How can I mail books cheaply in Canada?
May 22, 2007 6:05 PM   Subscribe

How can I mail books cheaply in Canada?

I've recently moved from Vermont to Edmonton and lugged quite a few books along with me since I didn't have time to sort through them before moving. Now that I'm here, I've decided which books to keep and which to sell, but I've discovered the rather annoying fact that Canada does not have an equivalent to the United States' media mail postal rate. I had been counting on using Amazon.ca to sell the books that are newer and in better condition, while using BookMooch to trade off the older books. However, at $6-12 a pop for mailing costs alone, with no income on BookMooch and very low prices on Amazon's marketplace (usually $2-5 per book), I've been losing money with the first few books I've mailed out.

My question is thus: does anyone know of a cheap way to get my books to those who want them, or if not, what might I try instead of BookMooch or Amazon? I'd like to sell these books if possible, and at rates higher than what I'd get at a garage sale (although I'll resort to that if necessary).
posted by Trinkers to Grab Bag (8 answers total) 4 users marked this as a favorite
 
Best answer: I don't think you are going to find a way to send books cheaply in Canada.
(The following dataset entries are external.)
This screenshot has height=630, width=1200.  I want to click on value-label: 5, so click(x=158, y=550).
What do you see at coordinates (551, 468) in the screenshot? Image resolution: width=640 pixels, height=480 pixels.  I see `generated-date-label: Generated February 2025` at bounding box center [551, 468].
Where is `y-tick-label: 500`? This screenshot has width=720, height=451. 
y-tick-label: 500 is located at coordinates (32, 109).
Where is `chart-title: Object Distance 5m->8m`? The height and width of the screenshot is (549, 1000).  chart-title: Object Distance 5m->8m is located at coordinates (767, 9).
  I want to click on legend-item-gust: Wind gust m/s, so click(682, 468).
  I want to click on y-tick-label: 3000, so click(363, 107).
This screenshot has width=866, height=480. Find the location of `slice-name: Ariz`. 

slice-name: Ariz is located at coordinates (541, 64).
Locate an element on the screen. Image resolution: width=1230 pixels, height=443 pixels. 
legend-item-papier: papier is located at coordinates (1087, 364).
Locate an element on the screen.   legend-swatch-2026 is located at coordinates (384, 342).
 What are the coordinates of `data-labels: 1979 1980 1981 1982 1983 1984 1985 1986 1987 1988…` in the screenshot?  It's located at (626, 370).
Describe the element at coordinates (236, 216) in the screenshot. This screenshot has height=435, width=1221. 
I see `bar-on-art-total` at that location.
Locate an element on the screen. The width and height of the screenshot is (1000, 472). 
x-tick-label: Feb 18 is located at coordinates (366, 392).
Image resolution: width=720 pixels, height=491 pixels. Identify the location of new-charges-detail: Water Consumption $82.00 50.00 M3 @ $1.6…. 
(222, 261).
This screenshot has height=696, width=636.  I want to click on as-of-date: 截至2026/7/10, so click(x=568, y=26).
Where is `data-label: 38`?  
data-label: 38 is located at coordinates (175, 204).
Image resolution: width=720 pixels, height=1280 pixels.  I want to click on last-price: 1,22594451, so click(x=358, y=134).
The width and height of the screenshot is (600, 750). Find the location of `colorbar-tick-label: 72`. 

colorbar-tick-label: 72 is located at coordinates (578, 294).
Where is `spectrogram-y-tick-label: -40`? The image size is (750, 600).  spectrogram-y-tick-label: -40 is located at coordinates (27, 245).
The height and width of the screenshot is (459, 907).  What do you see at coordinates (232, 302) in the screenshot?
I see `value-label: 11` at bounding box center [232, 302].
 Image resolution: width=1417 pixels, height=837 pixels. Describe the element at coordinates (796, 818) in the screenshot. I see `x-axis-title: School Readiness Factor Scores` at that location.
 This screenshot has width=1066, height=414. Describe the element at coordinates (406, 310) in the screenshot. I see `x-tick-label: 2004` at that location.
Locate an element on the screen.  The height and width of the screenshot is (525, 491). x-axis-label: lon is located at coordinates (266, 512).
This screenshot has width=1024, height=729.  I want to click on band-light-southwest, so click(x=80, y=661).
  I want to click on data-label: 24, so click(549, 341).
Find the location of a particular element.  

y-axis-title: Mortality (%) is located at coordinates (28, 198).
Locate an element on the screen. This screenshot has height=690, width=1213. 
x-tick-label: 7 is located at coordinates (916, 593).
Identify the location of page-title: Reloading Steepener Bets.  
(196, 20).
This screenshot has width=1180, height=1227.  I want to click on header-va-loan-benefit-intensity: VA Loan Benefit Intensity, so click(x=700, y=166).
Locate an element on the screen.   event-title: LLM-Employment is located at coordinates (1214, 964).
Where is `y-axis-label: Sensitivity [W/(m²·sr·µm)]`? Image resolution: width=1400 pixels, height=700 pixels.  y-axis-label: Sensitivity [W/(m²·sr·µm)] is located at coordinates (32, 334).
Canada Post parcel service is not cheap (especially in US dollars since the exchange rate has changed so much in the last few years).

You can probably get a little more than garage sale prices by bringing the books in to a used book store if they are the sort of books that have some resale value. Otherwise, maybe you can donate them to a book sale somewhere.
posted by ssg at 6:28 PM on May 22, 2007


Best answer: Find a (decent) used book shop in Edmonton. They might pay less, but it'll save you the shipping costs. It should only cost as much as bus tickets do.

A quite google turns this up:

Wee Book Inn (10310 Whyte Ave, 10428 Jasper Ave, 8216 118 Ave, and 15103A Stony Plain Rd). The premiere used bookstore chain in Edmonton.
The Whyte Avenue location is the largest [...]
posted by flibbertigibbet at 7:11 PM on May 22, 2007


Best answer: I faced a very similar problem last summer -- tons of books to move from Toronna to Vancouver, little desire to pack (or pay for) their move. I, too, thought I'd be smart and sell them one-by-one on eBay or Craigslist or whatever.

Listen carefully to this next bit, it's a bit technical:

Do. Not. Do. It.

Quite simply, it is not worth your time.

Books are a buyer's market. You might, might make a couple more bucks selling them individually than if you just cart the whole lot down to a good used bookseller. Might. But you have better things to do than individually wrap, address and invoice every no-longer-wanted-book, right?
posted by docgonzo at 8:58 PM on May 22, 2007 [1 favorite]


If you're used to the U.S. Postal Service, Canada Post must come as quite a shock: there's really no way to mail things that are bigger than letters cheaply. It kind of blows. I think the used bookstore advice is the best you're going to get.
posted by SoftRain at 9:33 PM on May 22, 2007


Mailing cheaply here is impossible. I used to mail large packages regularly, and it was cheaper to mail to the US than it was to Toronto (from Ottawa).
posted by Jairus at 1:13 AM on May 23, 2007


Best answer: Yeah, mailing books within Canada sucks. (Which is why most of the sellers on amazon.ca are based in the US.)

However, I've had good results by posting all the books on craigslist. (For pick-up. I agree with docgonzo, shipping individual items is a huge time-suck.) They were all computer books in the $5-10 range. YMMV.
posted by kamelhoecker at 6:02 AM on May 23, 2007


Greyhound ships boxes around the country. Not very applicable to you, but to someone who moves around it can be a cheap alternative to using the mail.
posted by maxpower at 9:32 AM on May 23, 2007


In your local area, mailing large packages should be very reasonable. 10kg within the GTA is less than $10, for example.

Small packages are fairly expensive (I think this is because the small package rate is a flat rate for the whole country - the cost of Toronto to Vancouver is shared by Edmonton to Calgary), and when the distances get longer (>500km?) the large package price goes up fast.